Govt seeks Parliament OK to spend 5 billion rupees on pulses procurement.

The government sought Parliament approval to provide 5 billion rupees for procurement of pulses under the Price Stabilisation Fund. The approval for the additional amount was sought in the First Batch of Supplementary Demands for Grants tabled in Lok Sabha. The government started procurement of legume crops through state and centre-run government agencies to buoy falling prices and help farmers. Last year, the government procured pulses to create a buffer stock of 2 million tonne and to bring down soaring prices. However, a bumper crop subsequently led to a steep fall in prices, prompting the government to intervene and initiate procurement to support the prices.

Canada masoor exports down 18% on-month in June.

Masoor exports from Canada in June were down 18% on month at 68,600 tonne. Exports were up 128.7% on year-on-year basis. In June last year, the country had exported 30,000 tonne of masoor. However, so far in the marketing year ending in July, the exports were up at 853,100 tonne as compared to 631,400 tonne in the year-ago period. Canada is a major supplier of pulses in the global market, while India is the largest consumer.

Sugar prices down in Delhi, unchanged in Maharashtra.

Prices of sugar were down in the key wholesale markets of Delhi due to low demand at higher prices. Prices of the sweetener are subdued also because of reports of the government asking mills to curtail the prices. On the NCDEX, the October contract of sugar traded down 0.7% from the previous close.

ICE raw sugar ends down over 3% on likely supply glut.

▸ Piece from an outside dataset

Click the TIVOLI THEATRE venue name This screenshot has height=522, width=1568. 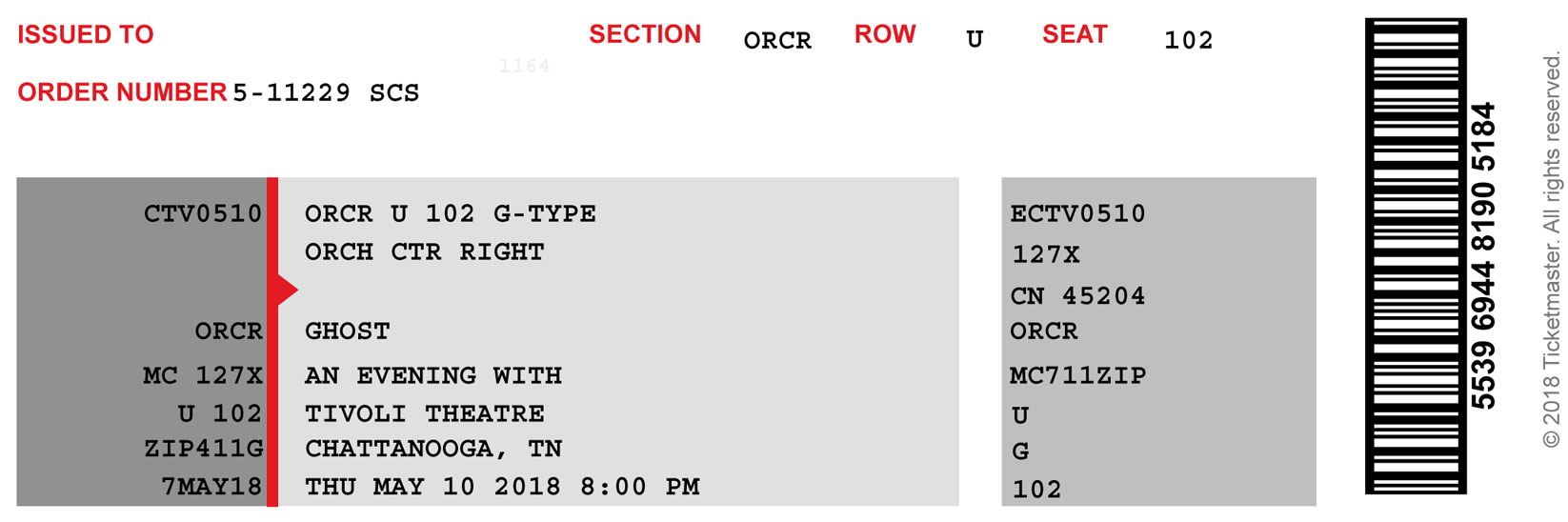(x=425, y=413)
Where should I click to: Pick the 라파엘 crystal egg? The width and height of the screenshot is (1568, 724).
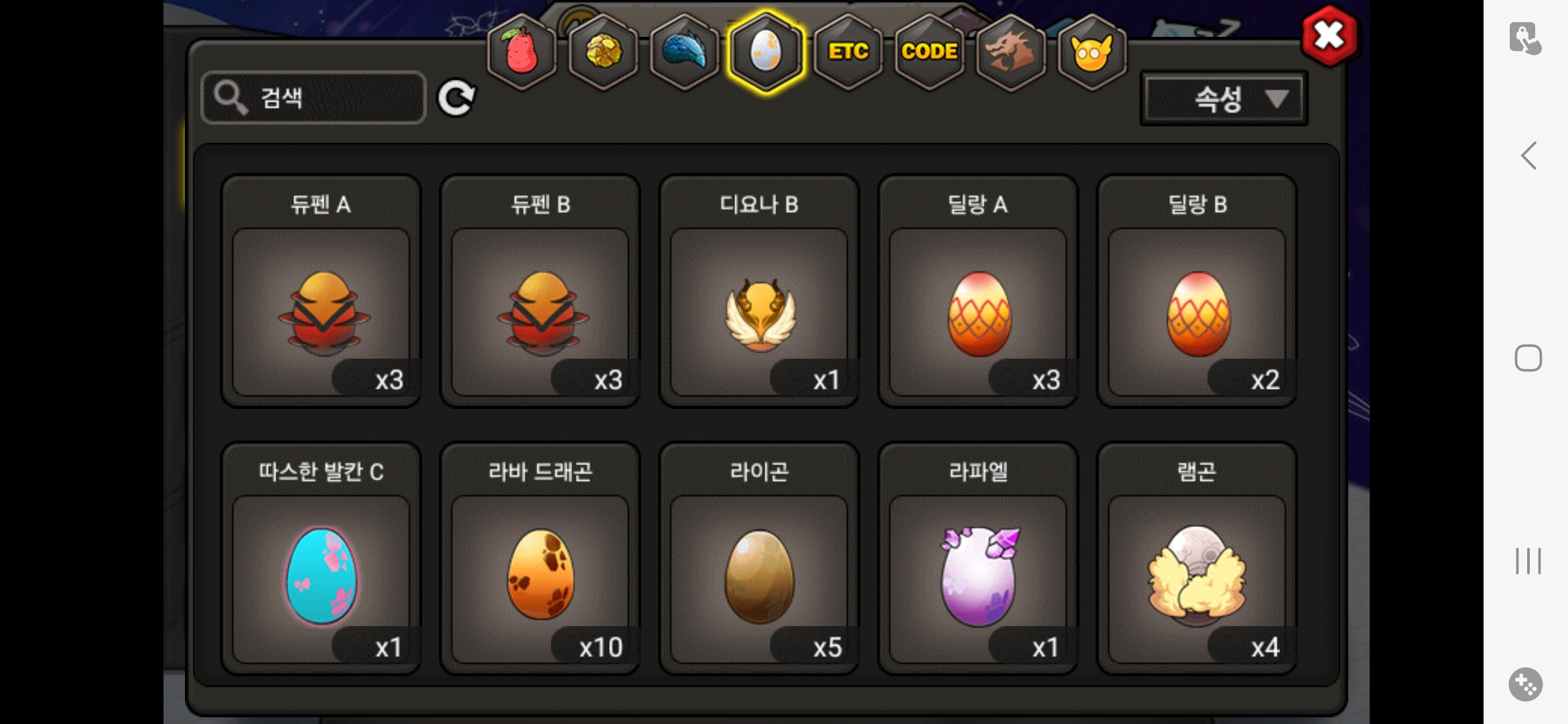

Futures contracts of raw sugar settled 3.5% lower on the ICE because of expectations of higher global supplies in 2017-18, led by a rise in production in Brazil. Mills in Brazil Centre-South region produced 3.1 million tonne sugar during July 1-15, up 9.1% on year. Reports of early crushing in India due to likely higher production in 2017-18 (Oct-Sep) also weighed on prices. Early crushing would help availability of new stock of sugar in the market. The most-active October contract on ICE ended at 13.9 cents a pound, down 3.5% from the previous close.

CBOT soybean up 1% as condition of US crop worsens.

Futures contracts of soybean staged a rebound on the CBOT and traded nearly 1% higher on reports of the crop condition worsening in the US. Prices have risen as the USDA recently said around 43% of the sown soybean crop was in poor condition due to dry weather. The August soybean contract on CBOT traded at $10.0550 per bushel, up 0.8% from the previous close.